First ask questions in Rookie Help. Second, you caldari newbro, your ibis is a corvette every station can spawn a corvette they are effectively free. Just find the board my corvette.
Lastly eve is the best community cause vets will take time to help, they don’t know if you keep to yourself. Be social there is 100% chance solo will have you having a bad time.

Cap Arcona

Join a corporation! You’re missing out on the largest party of the game: community. By far and away the best stuff is with corps. Militia is a great place for new bros to get active and you have huge potential to make lots of money. Later on, when you’re about 7m skill points, joining an active nullsec alliance like Goons or TEST will get you to cut your teeth on big fleet actions.
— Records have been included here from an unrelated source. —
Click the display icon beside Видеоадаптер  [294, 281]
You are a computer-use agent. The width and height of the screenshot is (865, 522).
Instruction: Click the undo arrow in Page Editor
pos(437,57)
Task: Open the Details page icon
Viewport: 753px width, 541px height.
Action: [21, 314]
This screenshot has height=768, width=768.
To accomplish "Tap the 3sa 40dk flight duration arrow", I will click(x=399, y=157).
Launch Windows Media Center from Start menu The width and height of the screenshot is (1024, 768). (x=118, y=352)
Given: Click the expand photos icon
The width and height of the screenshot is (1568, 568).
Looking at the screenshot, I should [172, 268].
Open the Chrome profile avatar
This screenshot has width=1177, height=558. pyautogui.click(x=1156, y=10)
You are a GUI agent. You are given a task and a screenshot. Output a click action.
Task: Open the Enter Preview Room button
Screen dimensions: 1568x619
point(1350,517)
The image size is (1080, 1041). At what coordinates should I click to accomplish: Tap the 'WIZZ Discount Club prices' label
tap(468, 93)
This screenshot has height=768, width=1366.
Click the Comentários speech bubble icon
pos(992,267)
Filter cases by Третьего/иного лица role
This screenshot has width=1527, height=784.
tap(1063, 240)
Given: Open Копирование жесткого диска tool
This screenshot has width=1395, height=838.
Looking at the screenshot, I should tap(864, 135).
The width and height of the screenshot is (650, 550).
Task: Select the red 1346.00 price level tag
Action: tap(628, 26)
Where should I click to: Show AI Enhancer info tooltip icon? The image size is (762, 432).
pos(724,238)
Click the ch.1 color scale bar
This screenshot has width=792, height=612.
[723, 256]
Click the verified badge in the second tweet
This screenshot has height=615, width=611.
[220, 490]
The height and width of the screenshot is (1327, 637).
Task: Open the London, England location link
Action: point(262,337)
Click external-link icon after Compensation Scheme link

Even later, about 30m skill points, you can go hop in a wormhole to make the mega billions and get involved in evicting people or getting evicted yourself.

I’d be willing to help you out in nullsec if you are interested. I’m in a very active corp with a great CEO, even with low skillpoints I’m sure we could find something fun for you.


I would just give it up as a bad job to save yourself all the frustration later on. I ended up floating all my stuff in space so I would never go back. It was NS that killed my fun. Gangs of Russians just out to gank people and that’s how they get their fun. Budding little psychopaths. Nah I had enough, getting ganked is no fun at all.


do all the career agents as you’ll get ships and isk to start . then mosey over to the soe arc and do that in arnon . then its open for business . stay out of null go find some new bro npsi pvp in spectre and have fun . there are guides for missions and resists needed .. and a good travel guide

Jeremy Chante Reese

Like many others, I’m going to suggest joining a group as a 4th option. The better parts of the game are not accessible flying solo. Besides that, safety in numbers, it’s why the Null groups do so well.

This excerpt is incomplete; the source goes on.